Activity
Beginning at the line with "The height and width of the screenshot is (450, 750)." in the records below, return each line up to and including the last, exactly as it stands, but not the pictures.
|---|
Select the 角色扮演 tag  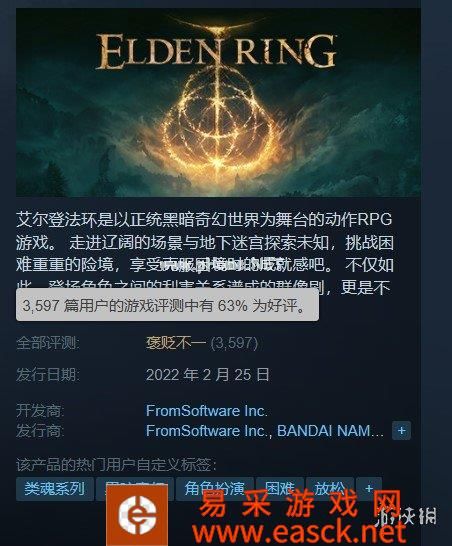point(215,489)
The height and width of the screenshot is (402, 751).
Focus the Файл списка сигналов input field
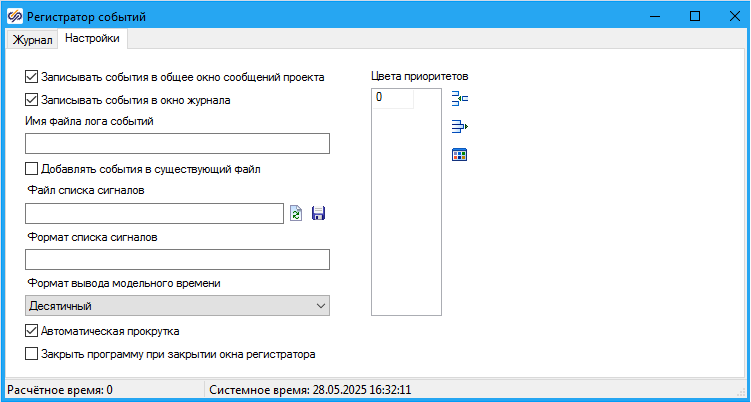154,213
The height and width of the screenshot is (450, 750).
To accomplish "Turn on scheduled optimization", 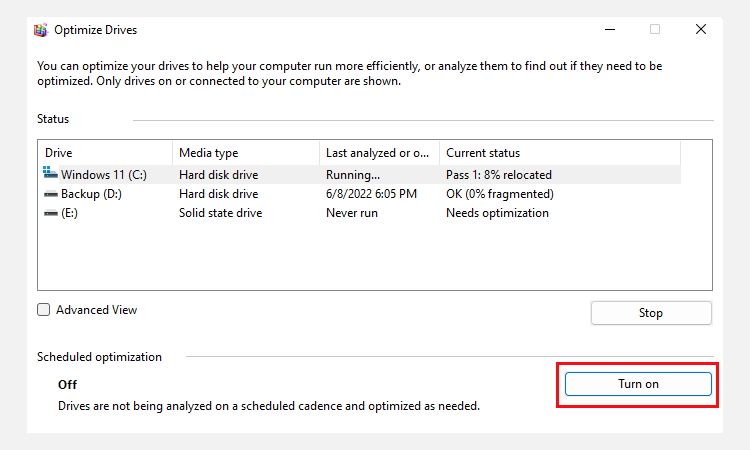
|---|
Answer to this task
The height and width of the screenshot is (450, 750).
To accomplish "Turn on scheduled optimization", 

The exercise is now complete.